The sacrifice of Iphigenia would be covered by Euripides in ‘Iphigenia at Aulis’ and in this version Agamemnon has second thoughts. The most interesting alteration for me is that at the end of the play it seems that Artemis had replaced Iphigenia with a deer. However, it is considered to be not an authentic part of the original text. But my point is that somebody felt it necessary to absolve Artemis of culpability in the murder of Iphigenia and relieve the audience of such a terrible act.
There should be nothing cathartic about the sacrifice of Iphigenia or even an attempt at a happy(ish) ending. Aeschylus meant it to be a horror show. For Iphigenia does represent and symbolise the murder of all the innocents whether in war or in any modern society. Whether that is Troy or Auschwitz or Warsaw or Dresden or My Lai or Chicago or Fallujah or……….

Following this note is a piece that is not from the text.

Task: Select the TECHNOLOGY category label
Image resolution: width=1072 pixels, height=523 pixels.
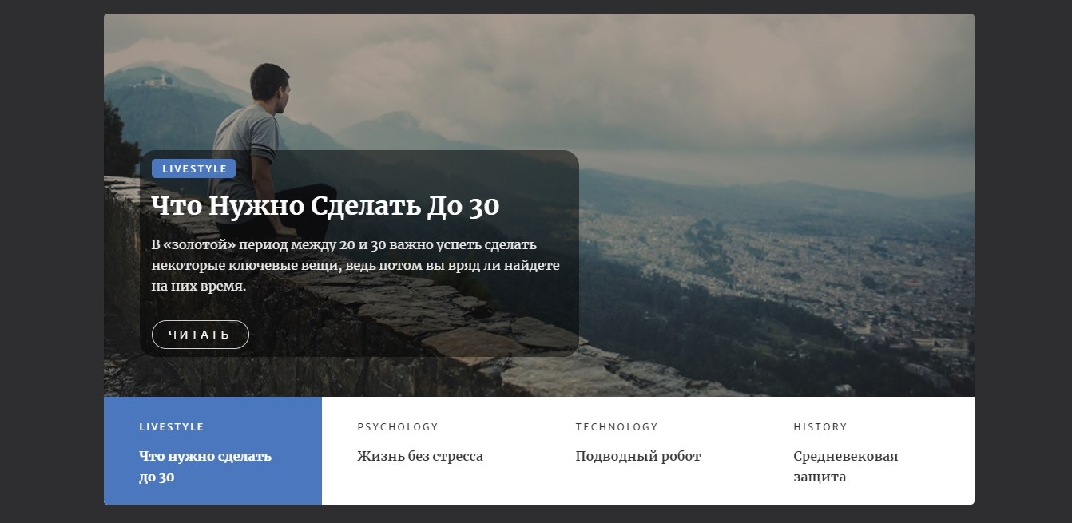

Agamemnon shows us what happens to a human being when they have no choice but to follow an order given by a (or any) higher authority. But Agamemnon knows he has no choice. So he makes sure that we understand what will be lost and sacrificed by the murder of Iphigenia. We lose not just the life of an innocent young woman but we lose completely our own humanity. Once we have dehumanised our closest loved ones then the door is open to large-scale, industrialised, mass acts, of barbarism.
When during the worst period of the Second World War, the artist, Mark Rothko, was searching for a way to comprehend the Nazi atrocities that had now become public knowledge, he, already having read Nietzsche, decided to paint particular episodes from archaic Greek tragedy. One of those he chose was ‘The Sacrifice of Iphigenia’ painted in 1942.
These were dark days indeed. For Rothko (and for most of us) the Nazis had descended to a level of monstrosity that had never been witnessed before in human history. He was searching for a way to comprehend and then express that horror. He found it in Aeschylus and in his powerful, raw, human depiction of the slaughter of a single young woman by Agamemnon, her father, King of Mycenae and Commander-in-Chief of the Greeks in the Trojan war, the most powerful human being in the Western world. I hope my defence of Agamemnon for this undoubted crime will go some way, maybe, to providing a reason why Rothko chose this as his response to the murder of the innocents in the Nazi death camps and our descent into barbarism.